> [What the task requires]: Your answer should be every line from the records that contains "agent".

> [Available data]:
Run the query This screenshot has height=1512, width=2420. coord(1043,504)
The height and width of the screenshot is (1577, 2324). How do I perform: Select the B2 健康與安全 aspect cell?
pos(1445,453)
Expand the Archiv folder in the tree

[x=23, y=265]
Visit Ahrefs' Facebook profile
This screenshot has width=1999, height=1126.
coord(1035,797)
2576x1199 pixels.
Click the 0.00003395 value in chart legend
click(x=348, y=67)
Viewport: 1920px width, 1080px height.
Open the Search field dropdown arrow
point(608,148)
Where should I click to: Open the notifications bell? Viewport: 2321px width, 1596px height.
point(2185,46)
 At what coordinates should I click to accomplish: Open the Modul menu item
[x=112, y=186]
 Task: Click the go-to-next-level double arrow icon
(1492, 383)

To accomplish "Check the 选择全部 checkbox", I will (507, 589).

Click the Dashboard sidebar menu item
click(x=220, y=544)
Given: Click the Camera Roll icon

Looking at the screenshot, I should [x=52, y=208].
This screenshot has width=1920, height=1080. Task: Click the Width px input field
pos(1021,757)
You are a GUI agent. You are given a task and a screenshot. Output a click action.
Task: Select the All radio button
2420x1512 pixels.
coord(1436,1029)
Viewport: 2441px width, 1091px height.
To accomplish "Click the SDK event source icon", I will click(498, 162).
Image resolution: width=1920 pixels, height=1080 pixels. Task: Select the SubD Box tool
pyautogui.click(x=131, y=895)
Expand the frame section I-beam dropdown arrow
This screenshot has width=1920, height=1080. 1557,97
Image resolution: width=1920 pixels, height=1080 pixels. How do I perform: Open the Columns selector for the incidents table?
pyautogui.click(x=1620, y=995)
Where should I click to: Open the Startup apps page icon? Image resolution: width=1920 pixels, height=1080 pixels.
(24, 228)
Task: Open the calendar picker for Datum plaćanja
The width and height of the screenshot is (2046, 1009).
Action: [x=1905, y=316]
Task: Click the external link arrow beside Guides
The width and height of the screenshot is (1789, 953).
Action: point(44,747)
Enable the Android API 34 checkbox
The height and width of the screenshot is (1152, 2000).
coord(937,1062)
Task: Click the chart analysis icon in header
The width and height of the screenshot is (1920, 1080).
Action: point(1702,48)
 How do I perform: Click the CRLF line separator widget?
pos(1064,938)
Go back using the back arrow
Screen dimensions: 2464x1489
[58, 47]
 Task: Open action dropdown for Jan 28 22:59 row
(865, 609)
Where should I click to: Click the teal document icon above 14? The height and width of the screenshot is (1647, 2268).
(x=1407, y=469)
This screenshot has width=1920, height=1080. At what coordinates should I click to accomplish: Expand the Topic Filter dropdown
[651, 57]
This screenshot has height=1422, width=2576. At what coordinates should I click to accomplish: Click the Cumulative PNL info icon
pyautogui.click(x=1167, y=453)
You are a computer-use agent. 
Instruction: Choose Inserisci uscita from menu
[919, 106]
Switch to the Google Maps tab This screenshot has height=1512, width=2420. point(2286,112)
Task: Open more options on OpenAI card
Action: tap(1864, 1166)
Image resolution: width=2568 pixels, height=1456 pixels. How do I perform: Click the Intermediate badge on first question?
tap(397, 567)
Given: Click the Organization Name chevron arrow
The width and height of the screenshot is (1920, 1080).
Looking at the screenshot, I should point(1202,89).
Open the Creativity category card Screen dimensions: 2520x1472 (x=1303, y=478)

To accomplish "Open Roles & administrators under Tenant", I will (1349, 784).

> [Written solution]:
You are a GUI agent. You are given a task and a screenshot. Output a click action.
You are a computer-use agent. 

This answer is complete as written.